Sholih Cholid Hamdy, April 30, 2026

In a landmark development for the semiconductor industry, researchers at the Korea Advanced Institute of Science and Technology (KAIST) have unveiled a breakthrough in thermal management technology that addresses one of the most significant hurdles in modern computing: heat dissipation. The technical paper, published in the journal Energy Conversion and Management, details the creation of a CMOS-compatible manifold microchannel (MMC) cooler capable of removing heat fluxes exceeding 2,000 W/cm² while utilizing single-phase water. Perhaps most notably, the system operates with a pressure drop of only 8 kPa, resulting in a record-breaking coefficient of performance (COP) of 106,000. This achievement marks a substantial leap over existing liquid-cooling solutions and offers a viable pathway for the thermal management of next-generation Artificial Intelligence (AI) and High-Performance Computing (HPC) chips.

The Challenge of the Thermal Wall in Modern Semiconductors

As the semiconductor industry moves beyond the limitations of traditional Moore’s Law scaling, the focus has shifted toward heterogeneous integration and 3D packaging. These methods involve stacking multiple chips or chiplets vertically to increase processing power and reduce latency.
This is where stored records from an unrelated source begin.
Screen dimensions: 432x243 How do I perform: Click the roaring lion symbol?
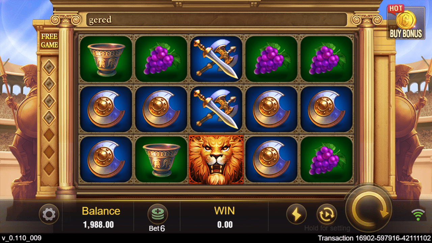216,160
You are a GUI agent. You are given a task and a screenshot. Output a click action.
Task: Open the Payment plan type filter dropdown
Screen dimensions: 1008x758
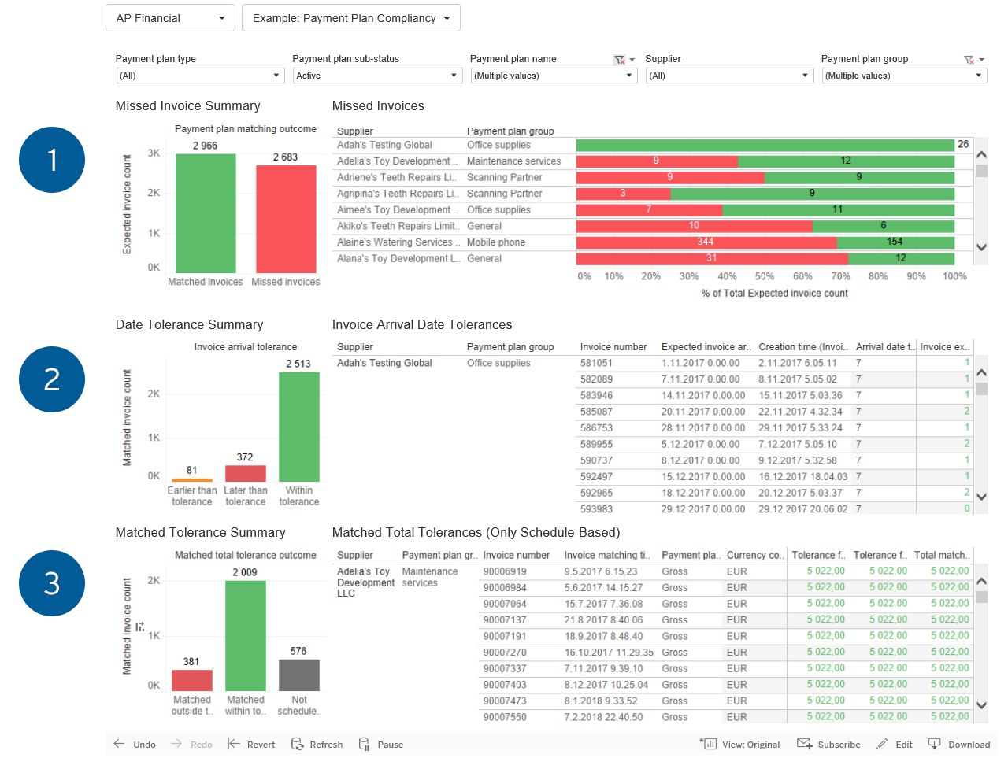[x=200, y=76]
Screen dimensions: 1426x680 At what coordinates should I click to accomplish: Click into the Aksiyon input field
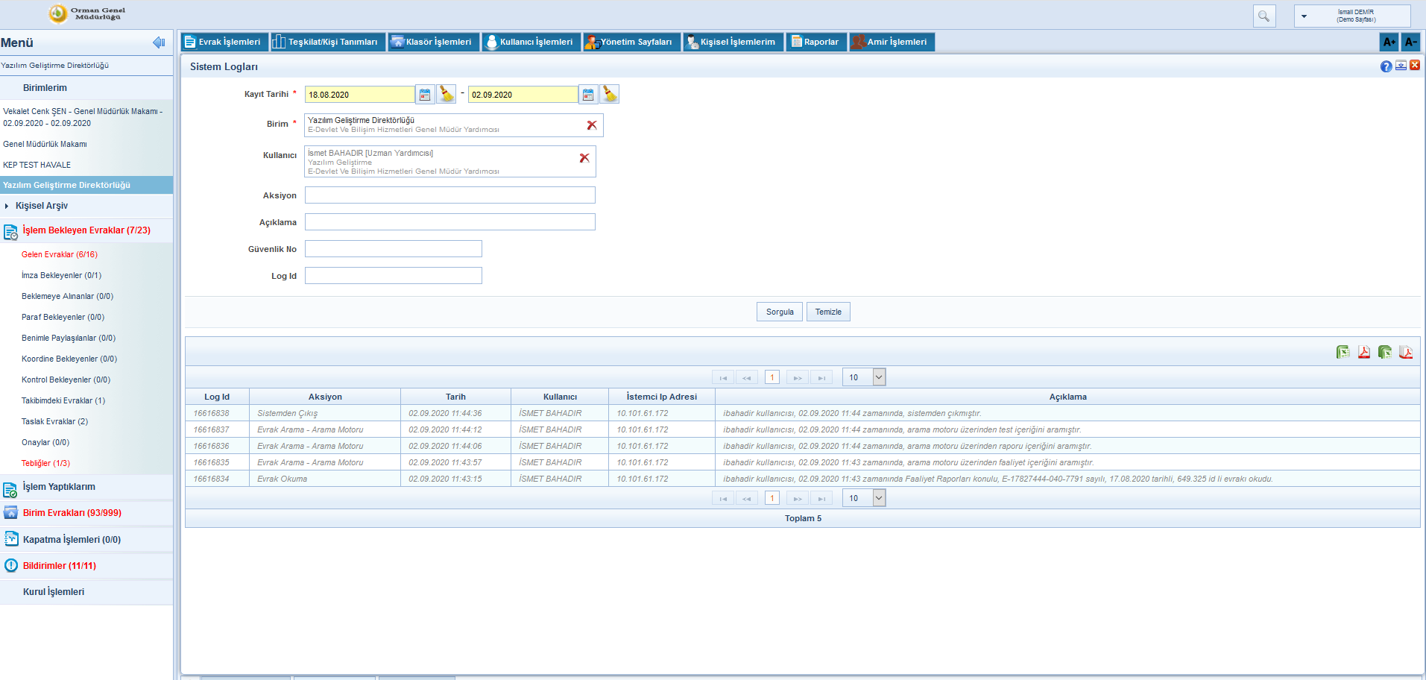tap(449, 195)
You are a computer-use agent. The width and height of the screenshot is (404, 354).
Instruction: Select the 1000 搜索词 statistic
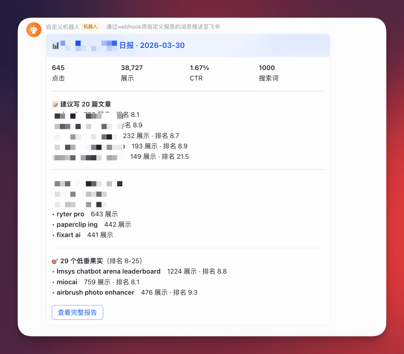(x=268, y=72)
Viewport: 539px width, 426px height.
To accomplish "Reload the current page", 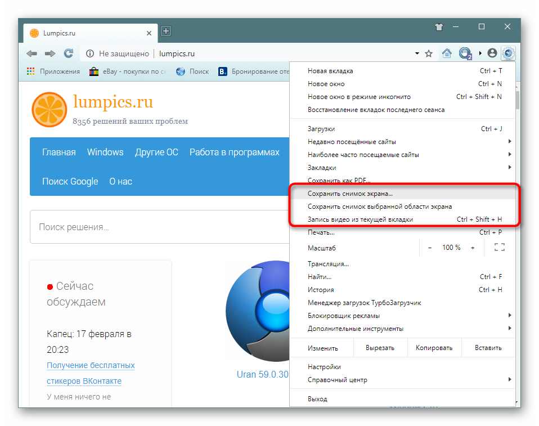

However, this architectural shift has introduced a "thermal wall." When chips are stacked, the surface area available for cooling does not increase proportionally with the power density. In modern AI processors and high-end GPUs, heat densities are now approaching levels that traditional air cooling and even standard liquid cooling systems struggle to manage.

The thermal density of current high-performance chips can exceed 500 W/cm², with localized hot spots reaching even higher levels. If this heat is not removed efficiently, it leads to thermal throttling, reduced lifespan of the silicon, and increased energy consumption at the data center level. The KAIST research addresses this by demonstrating a cooling capacity of 2,000 W/cm², which is more than four times the requirement of today’s most demanding commercial processors, providing a significant "thermal headroom" for future chip designs.

Technical Analysis of the Manifold Microchannel System

The core innovation of the KAIST team—comprising Young Jin Lee, ChulHyun Hwang, Hansol Lee, Ikjin Lee, and Sung Jin Kim—lies in the geometry and integration of the manifold microchannel. Traditional microchannel cooling involves pumping a coolant through long, narrow channels etched into the back of a chip. While effective, these long channels create high flow resistance, requiring powerful pumps and high pressure, which in turn consumes more energy and increases the risk of mechanical failure or leakage.

The manifold microchannel design overcomes this by utilizing a "divide and conquer" approach to fluid dynamics. Instead of a single long path, the manifold structure distributes the coolant through multiple short parallel channels. This significantly reduces the pressure drop—measured at a mere 8 kPa in the KAIST study—while maintaining a high heat transfer coefficient.

The Coefficient of Performance (COP) is a critical metric in this study. In the context of electronic cooling, COP is defined as the ratio of the heat removed to the energy expended to pump the coolant. While prior state-of-the-art liquid cooling systems achieved COPs in the thousands, the KAIST team’s achievement of 106,000 represents a paradigm shift. It implies that for every unit of energy used to drive the cooling system, over 100,000 units of thermal energy are removed from the device.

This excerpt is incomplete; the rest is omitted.